Objective:
With this experiment, students will learn more about how transistors
work, how they are used to make decisions and how see some example
applications
Terms to understand:
Transistor: This
is the basis of any electronic device you could mention that you have
in your home, school, car, computer, games, etc. In most cases, it is
really a simple switch which is either on or off, like answering a
question, yes or no. The simple model of a transistor is shown
below: 
You
can think of the transistor as having a puddle of electrons at the
Drain end. When you provide a command to the Gate, it lets the
electrons flow from the puddle into the Source. When this happens
it is like saying YES to a question.
Drain- the place where electrons start out in a transistor
Gate- much like the gate of a fence, when it is off, this keeps electrons from leaving the Drain
Source - This is the place that the electrons need to arrive when the transistor says YES
Crystal - The arrangement of the atoms in a material (examples: ice, glass, silicon, concrete)

Collected data
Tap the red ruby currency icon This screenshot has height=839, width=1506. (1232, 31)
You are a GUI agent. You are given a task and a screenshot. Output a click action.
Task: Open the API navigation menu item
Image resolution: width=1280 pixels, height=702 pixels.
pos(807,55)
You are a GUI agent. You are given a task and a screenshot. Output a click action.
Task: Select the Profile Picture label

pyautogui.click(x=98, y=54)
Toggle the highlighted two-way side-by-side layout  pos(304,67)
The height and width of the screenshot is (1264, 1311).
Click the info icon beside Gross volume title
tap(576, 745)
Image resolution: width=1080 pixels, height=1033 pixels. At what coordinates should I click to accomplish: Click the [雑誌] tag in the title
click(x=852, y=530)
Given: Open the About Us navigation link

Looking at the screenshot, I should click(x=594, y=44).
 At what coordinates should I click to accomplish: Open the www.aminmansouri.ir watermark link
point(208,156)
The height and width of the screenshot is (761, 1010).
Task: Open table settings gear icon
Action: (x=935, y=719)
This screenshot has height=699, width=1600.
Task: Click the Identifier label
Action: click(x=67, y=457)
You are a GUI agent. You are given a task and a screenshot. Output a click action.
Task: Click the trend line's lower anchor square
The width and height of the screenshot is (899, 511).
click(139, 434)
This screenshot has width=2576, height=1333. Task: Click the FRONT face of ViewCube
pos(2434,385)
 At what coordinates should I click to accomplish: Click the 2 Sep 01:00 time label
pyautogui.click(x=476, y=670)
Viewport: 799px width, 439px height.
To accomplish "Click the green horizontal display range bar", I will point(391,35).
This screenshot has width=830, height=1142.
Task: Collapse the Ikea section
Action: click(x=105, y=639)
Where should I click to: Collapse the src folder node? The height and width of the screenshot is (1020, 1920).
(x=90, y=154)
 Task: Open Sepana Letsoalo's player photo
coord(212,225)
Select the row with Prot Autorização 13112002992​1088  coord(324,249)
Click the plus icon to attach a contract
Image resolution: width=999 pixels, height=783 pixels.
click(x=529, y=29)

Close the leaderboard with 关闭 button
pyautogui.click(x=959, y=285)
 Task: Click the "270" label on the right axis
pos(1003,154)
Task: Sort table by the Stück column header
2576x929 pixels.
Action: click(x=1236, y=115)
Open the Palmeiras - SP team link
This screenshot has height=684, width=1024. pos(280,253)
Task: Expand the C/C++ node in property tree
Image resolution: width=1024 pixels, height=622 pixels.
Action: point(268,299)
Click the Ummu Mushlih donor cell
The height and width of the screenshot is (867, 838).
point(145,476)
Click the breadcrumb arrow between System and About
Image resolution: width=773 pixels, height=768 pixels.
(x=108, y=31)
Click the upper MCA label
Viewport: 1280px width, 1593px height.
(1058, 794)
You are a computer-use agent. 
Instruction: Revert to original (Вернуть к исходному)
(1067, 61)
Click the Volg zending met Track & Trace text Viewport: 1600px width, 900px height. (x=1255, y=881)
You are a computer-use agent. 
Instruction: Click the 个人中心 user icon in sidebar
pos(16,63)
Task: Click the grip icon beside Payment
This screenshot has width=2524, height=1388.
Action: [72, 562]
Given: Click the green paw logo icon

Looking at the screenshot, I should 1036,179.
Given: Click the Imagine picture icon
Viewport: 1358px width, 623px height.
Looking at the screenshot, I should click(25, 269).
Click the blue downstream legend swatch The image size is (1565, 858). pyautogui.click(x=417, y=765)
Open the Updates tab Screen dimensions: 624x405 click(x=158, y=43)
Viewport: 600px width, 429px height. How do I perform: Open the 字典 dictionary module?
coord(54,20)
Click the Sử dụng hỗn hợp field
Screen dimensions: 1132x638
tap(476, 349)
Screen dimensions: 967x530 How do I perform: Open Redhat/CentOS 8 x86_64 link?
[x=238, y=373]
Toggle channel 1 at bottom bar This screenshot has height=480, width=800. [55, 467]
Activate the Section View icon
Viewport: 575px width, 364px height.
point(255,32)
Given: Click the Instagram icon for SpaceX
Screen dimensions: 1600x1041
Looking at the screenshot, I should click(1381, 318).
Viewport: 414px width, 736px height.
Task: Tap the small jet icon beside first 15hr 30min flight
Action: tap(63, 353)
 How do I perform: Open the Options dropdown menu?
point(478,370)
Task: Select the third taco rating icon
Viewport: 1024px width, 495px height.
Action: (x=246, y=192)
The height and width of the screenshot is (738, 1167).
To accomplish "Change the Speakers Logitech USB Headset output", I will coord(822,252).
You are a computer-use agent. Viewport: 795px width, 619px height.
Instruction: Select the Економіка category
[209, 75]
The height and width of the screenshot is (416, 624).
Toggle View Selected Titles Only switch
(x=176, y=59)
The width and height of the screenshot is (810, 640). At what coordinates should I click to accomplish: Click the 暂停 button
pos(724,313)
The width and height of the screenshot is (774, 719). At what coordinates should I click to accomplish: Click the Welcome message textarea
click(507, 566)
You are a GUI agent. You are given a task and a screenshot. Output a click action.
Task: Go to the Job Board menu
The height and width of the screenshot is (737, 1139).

## Exercise directions
Repeat word for word the part of the transistor experiment text above that starts with "Drain- the place" and goes on through "glass, silicon, concrete)".

## Worked solution
Drain- the place where electrons start out in a transistor
Gate- much like the gate of a fence, when it is off, this keeps electrons from leaving the Drain
Source - This is the place that the electrons need to arrive when the transistor says YES
Crystal - The arrangement of the atoms in a material (examples: ice, glass, silicon, concrete)